Wellington City Council, New Zealand's largest council housing provider, could make a preliminary decision this morning to end its role as landlord.
The council manages 1927 units, accommodating 3200 tenants.
But the operational costs, plus the capital investment needed to bring many of them up to scratch, is becoming too expensive.
Projections in a council report showed that by 2030, there will be an operating deficit of nearly $50 million.
Meanwhile, the capital programme over the next 10 years - which would make the units comply with Healthy Homes standards - was estimated to be just shy of $450m.
The main proposition on the table is to establish a new entity: a Community Housing Provider (CHP), to which the council would transfer its properties, and which would then take over the management of the housing.
But councillors are dissatisfied with the proposal, which has been described as a waste of time.
Fairer rents for tenants
Councils up and down the country have had a particularly hard time keeping their housing operations cost-efficient.
The main culprit for that has been local government's lack of access to the central government-funded Income-Related Rent Subsidy.
The subsidy is a rent top-up for tenants who live in a house run by either Kāinga Ora or a CHP.
Under the scheme, tenants pay rent at 25 percent of their income, at which point the subsidy comes in and pays the remainder.
As a result, rent is kept affordable for the tenant, and the housing provider can charge market rates.
But because council tenants do not get the subsidy, the tenant has to pay 100 percent of the rent (although some are entitled to the Accommodation Supplement).
Subsequently, to keep rent affordable, councils charge below-market rent. In Wellington, it is capped at around 70 percent of the market rent.
But in a city like Wellington, 70 percent of the market rent is still too expensive for many council tenants.
Mary* is a council tenant, a superannuaitant, and she also receives the Accommodation Supplement.
At the moment, her rent amounts to 46 percent of her income.
"According to the Green Party calculations, I should be paying no more than 25 percent based on the income I have," Mary said.
"According to the United Nations I shouldn't be paying more than 35 percent.
"I live on a very, very tight budget."
While she pays rent at 46 percent, someone in an identical situation but living in a Kāinga Ora or a CHP home would only be paying 25 percent of their income through the subsidy.
"Just from an equity perspective," said Councillor Diane Calvert, "what I can't understand is why the government is forcing [council] tenants themselves to be put through all this extra stress."
Establishing a Community Housing Provider
Today councillors will make a preliminary decision on whether to establish a new Community Housing Provider, so council tenants can get access to the rent subsidy, and so it becomes more financially sustainable for the council.
They would not be the only one. Christchurch, Auckland and Hutt City have already done the same.
Specific details are yet to be worked out, but initial projections show if the CHP came into effect in the 2020/21 financial year, it would turn a $6m deficit into a $5m surplus.
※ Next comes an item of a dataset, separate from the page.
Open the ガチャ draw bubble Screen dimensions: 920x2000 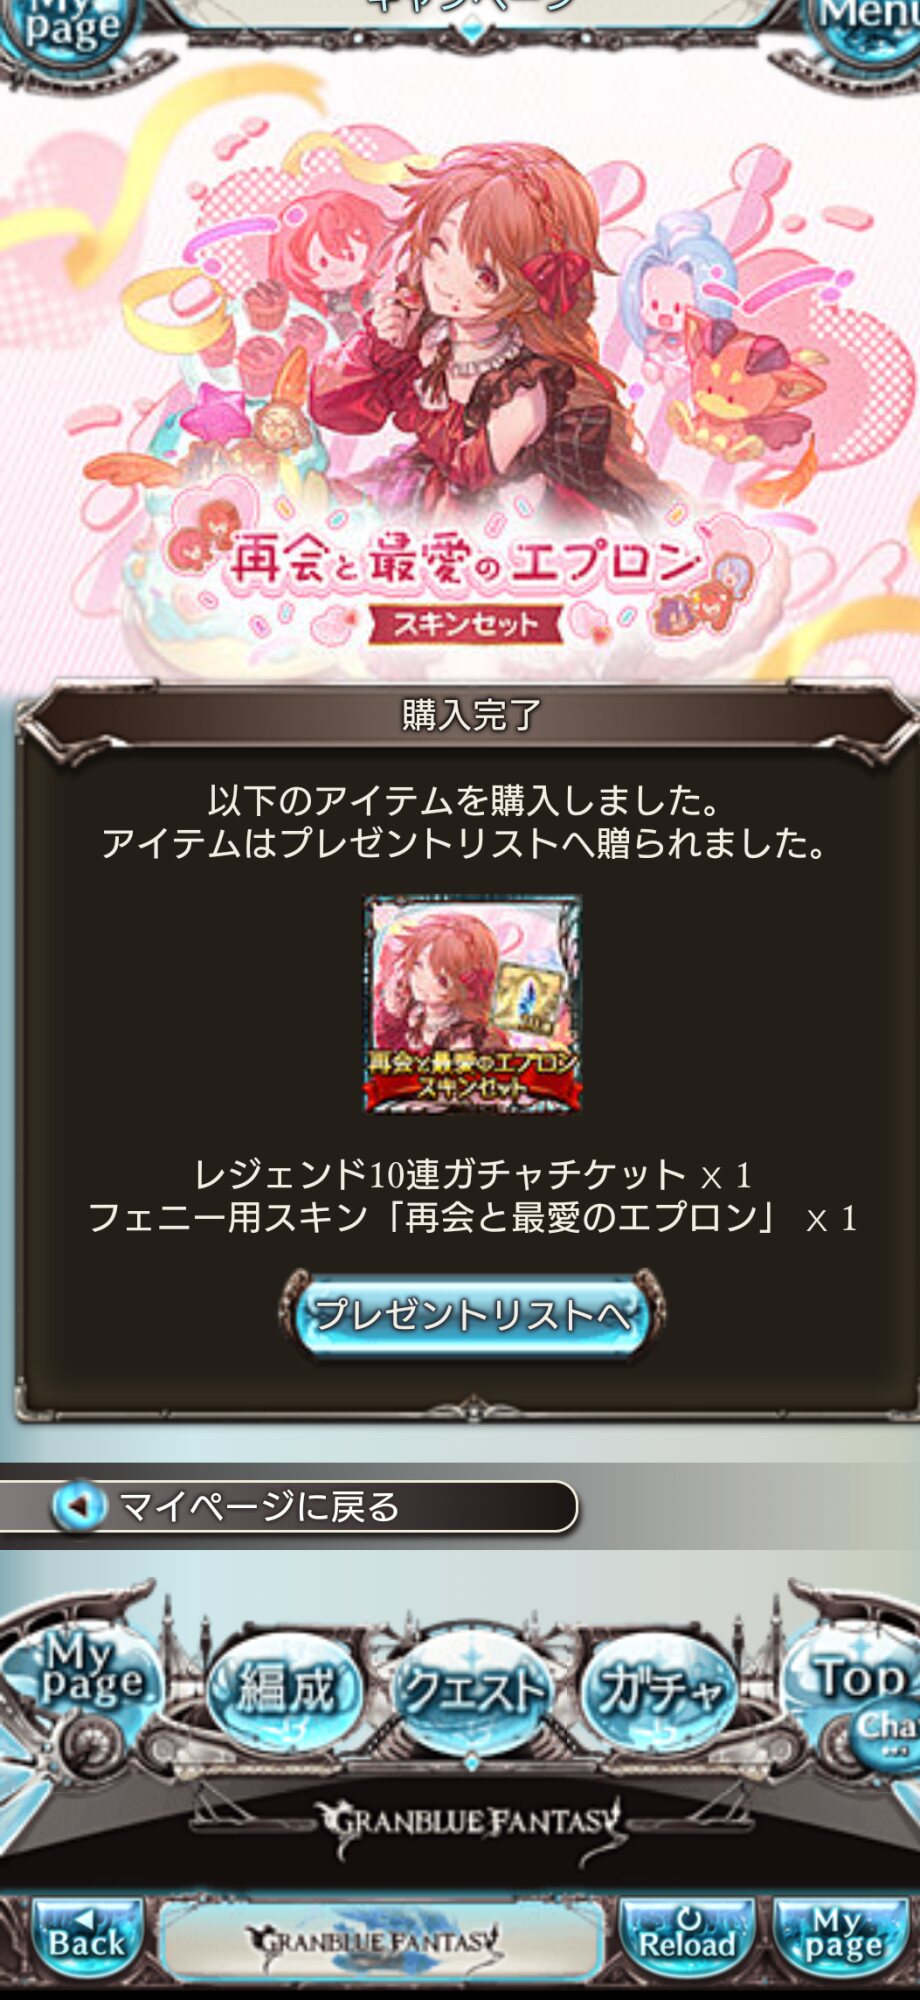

That would not be possible. It is expected to take three years for the CHP to be established. But it shows the impact the subsidy can have.
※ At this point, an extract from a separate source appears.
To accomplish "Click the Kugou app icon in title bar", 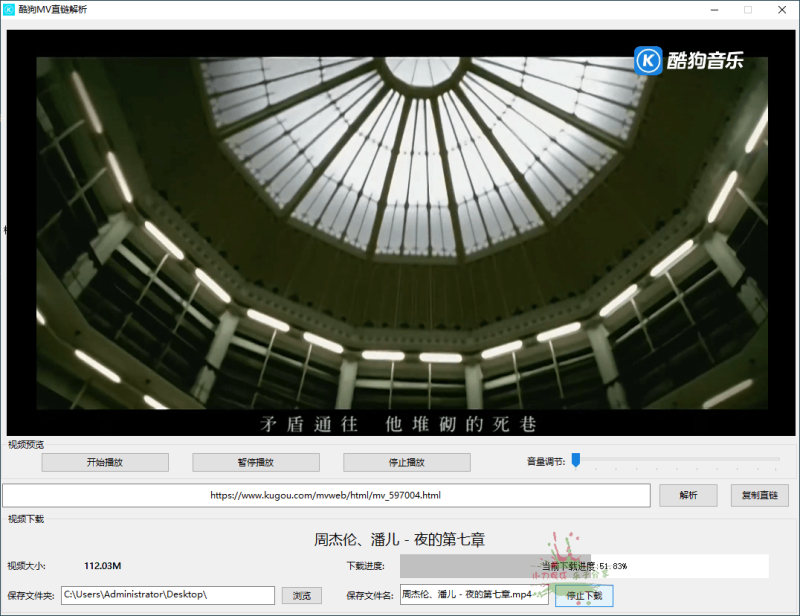I will 10,9.
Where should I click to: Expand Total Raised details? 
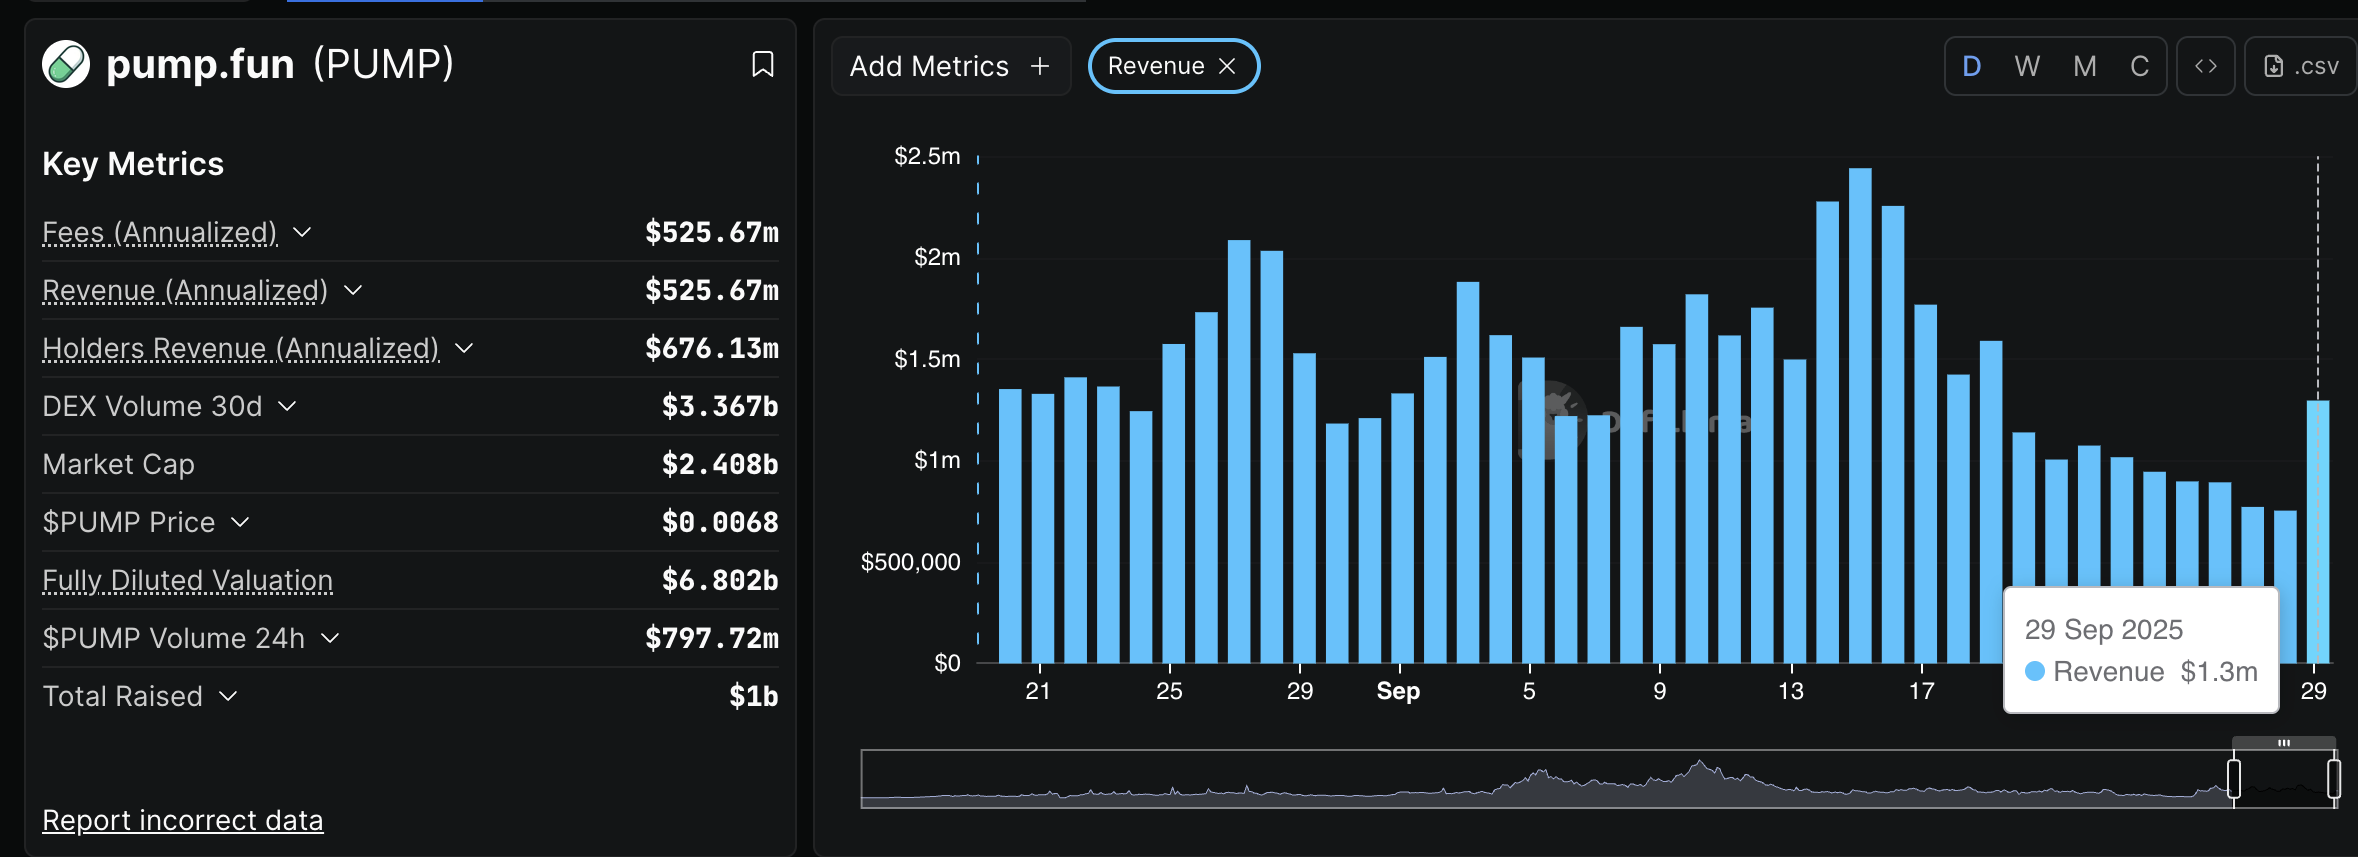coord(228,697)
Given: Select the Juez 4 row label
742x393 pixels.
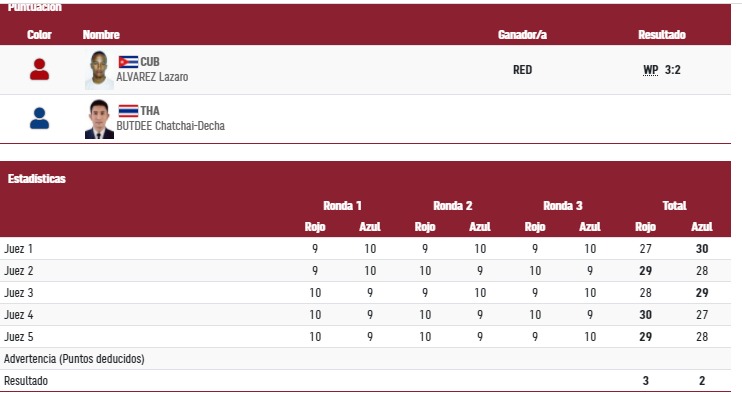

But Calvert said it accounts to a waste of time and money, when the government could just allow council tenants to access the rent subsidy.
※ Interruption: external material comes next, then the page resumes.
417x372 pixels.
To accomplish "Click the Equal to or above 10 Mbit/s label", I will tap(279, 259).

"If they can give it to a CHP, why can't they give it to a council?
"We provide the same level of tenancy services, and the same level of property, and we cater to the same type of tenant, as a CHP or Kainga Ora provides.
"I just don't understand why they're forcing us down this path."
She said it was the best option, but she would prefer the council was able to hold onto its housing.
Councillor Fleur Fitzsimons took a different approach and opposed the move to establish a CHP.
"I've got major concerns about the council setting up a Community Housing Provider.
"I think Wellingtonians are rightly proud that the council runs social housing, and I think we should be slow to do anything that would break that real trust between tenants and the council," she said.
She argued there were other avenues for making housing cost effective, such as having council blocks include people paying mixed rentals - some at the market rate, some at the affordable rate - depending on their income.
But there are also calls for the council to expand their options, and instead of looking to establish a new CHP, utilise the existing ones.
There are 10 operating CHPs in the Wellington region.
Chief executive of Kahungunu Whānau Services Ali Hamlin-Paenga said it made no sense when there are CHPs who have "been in the game for a long time.
"Many of us actually have a wraparound service, which could contribute to the overall wellbeing of the people in those properties. That then has a roll-on effect to the wider community.
"It just doesn't seem like they've looked at that option, and they've looked more at 'how do we hold onto this?'"
But Calvert said as council is the one who has invested in the properties, they feel a sense of guardianship over them.
If passed, a report will come back in September with further detail as to the plans, before it goes to consultation.